┌────────

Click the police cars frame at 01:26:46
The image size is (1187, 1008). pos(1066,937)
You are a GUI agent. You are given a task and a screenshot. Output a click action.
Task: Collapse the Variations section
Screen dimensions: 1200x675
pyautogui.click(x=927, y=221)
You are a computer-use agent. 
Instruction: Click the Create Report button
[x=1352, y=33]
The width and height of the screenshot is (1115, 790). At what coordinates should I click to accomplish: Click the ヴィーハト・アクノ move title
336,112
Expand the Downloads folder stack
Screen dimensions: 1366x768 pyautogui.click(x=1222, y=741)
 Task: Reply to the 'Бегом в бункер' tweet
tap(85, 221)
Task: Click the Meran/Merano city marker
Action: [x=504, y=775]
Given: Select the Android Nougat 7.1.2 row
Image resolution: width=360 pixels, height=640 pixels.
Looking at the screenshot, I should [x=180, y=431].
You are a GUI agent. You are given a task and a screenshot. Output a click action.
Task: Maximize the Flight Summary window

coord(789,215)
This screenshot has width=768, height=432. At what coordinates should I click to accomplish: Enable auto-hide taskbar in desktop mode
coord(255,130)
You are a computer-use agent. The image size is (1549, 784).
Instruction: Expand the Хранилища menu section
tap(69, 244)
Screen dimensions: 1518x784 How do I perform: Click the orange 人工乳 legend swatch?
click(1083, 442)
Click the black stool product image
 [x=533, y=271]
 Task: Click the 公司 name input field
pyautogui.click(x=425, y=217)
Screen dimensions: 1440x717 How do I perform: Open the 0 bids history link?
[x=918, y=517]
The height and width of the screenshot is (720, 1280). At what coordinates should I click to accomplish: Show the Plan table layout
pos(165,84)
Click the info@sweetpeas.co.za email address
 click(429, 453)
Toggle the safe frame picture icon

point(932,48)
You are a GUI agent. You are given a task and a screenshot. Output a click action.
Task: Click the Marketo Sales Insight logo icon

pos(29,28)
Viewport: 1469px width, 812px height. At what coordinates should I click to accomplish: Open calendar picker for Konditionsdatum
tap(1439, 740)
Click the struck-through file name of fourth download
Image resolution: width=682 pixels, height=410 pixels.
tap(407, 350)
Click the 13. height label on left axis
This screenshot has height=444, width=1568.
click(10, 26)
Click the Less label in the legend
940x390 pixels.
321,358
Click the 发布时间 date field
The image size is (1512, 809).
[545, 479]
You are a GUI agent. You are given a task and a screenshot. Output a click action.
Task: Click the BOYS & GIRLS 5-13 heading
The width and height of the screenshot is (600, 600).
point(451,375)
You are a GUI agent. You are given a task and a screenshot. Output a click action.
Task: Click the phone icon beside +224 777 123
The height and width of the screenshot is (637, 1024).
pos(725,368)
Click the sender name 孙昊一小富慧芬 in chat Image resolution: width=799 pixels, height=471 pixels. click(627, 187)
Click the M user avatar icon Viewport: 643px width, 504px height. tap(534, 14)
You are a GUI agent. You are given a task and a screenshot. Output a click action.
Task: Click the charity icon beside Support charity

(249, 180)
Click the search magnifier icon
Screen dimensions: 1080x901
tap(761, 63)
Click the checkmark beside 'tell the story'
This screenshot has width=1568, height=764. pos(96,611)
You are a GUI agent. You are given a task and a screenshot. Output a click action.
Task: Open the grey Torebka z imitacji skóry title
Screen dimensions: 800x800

└────────

_WHAT IS EXPECTED_
Set down the full listing. Keep every line exact.

_ANSWER SPACE_
Click the police cars frame at 01:26:46
The image size is (1187, 1008). pos(1066,937)
You are a GUI agent. You are given a task and a screenshot. Output a click action.
Task: Collapse the Variations section
Screen dimensions: 1200x675
pyautogui.click(x=927, y=221)
You are a computer-use agent. 
Instruction: Click the Create Report button
[x=1352, y=33]
The width and height of the screenshot is (1115, 790). At what coordinates should I click to accomplish: Click the ヴィーハト・アクノ move title
336,112
Expand the Downloads folder stack
Screen dimensions: 1366x768 pyautogui.click(x=1222, y=741)
 Task: Reply to the 'Бегом в бункер' tweet
tap(85, 221)
Task: Click the Meran/Merano city marker
Action: [x=504, y=775]
Given: Select the Android Nougat 7.1.2 row
Image resolution: width=360 pixels, height=640 pixels.
Looking at the screenshot, I should [x=180, y=431].
You are a GUI agent. You are given a task and a screenshot. Output a click action.
Task: Maximize the Flight Summary window

coord(789,215)
This screenshot has width=768, height=432. At what coordinates should I click to accomplish: Enable auto-hide taskbar in desktop mode
coord(255,130)
You are a computer-use agent. The image size is (1549, 784).
Instruction: Expand the Хранилища menu section
tap(69, 244)
Screen dimensions: 1518x784 How do I perform: Click the orange 人工乳 legend swatch?
click(1083, 442)
Click the black stool product image
 [x=533, y=271]
 Task: Click the 公司 name input field
pyautogui.click(x=425, y=217)
Screen dimensions: 1440x717 How do I perform: Open the 0 bids history link?
[x=918, y=517]
The height and width of the screenshot is (720, 1280). At what coordinates should I click to accomplish: Show the Plan table layout
pos(165,84)
Click the info@sweetpeas.co.za email address
 click(429, 453)
Toggle the safe frame picture icon

point(932,48)
You are a GUI agent. You are given a task and a screenshot. Output a click action.
Task: Click the Marketo Sales Insight logo icon

pos(29,28)
Viewport: 1469px width, 812px height. At what coordinates should I click to accomplish: Open calendar picker for Konditionsdatum
tap(1439, 740)
Click the struck-through file name of fourth download
Image resolution: width=682 pixels, height=410 pixels.
tap(407, 350)
Click the 13. height label on left axis
This screenshot has height=444, width=1568.
click(10, 26)
Click the Less label in the legend
940x390 pixels.
321,358
Click the 发布时间 date field
The image size is (1512, 809).
[545, 479]
You are a GUI agent. You are given a task and a screenshot. Output a click action.
Task: Click the BOYS & GIRLS 5-13 heading
The width and height of the screenshot is (600, 600).
point(451,375)
You are a GUI agent. You are given a task and a screenshot. Output a click action.
Task: Click the phone icon beside +224 777 123
The height and width of the screenshot is (637, 1024).
pos(725,368)
Click the sender name 孙昊一小富慧芬 in chat Image resolution: width=799 pixels, height=471 pixels. click(627, 187)
Click the M user avatar icon Viewport: 643px width, 504px height. tap(534, 14)
You are a GUI agent. You are given a task and a screenshot. Output a click action.
Task: Click the charity icon beside Support charity

(249, 180)
Click the search magnifier icon
Screen dimensions: 1080x901
tap(761, 63)
Click the checkmark beside 'tell the story'
This screenshot has width=1568, height=764. pos(96,611)
You are a GUI agent. You are given a task and a screenshot. Output a click action.
Task: Open the grey Torebka z imitacji skóry title
Screen dimensions: 800x800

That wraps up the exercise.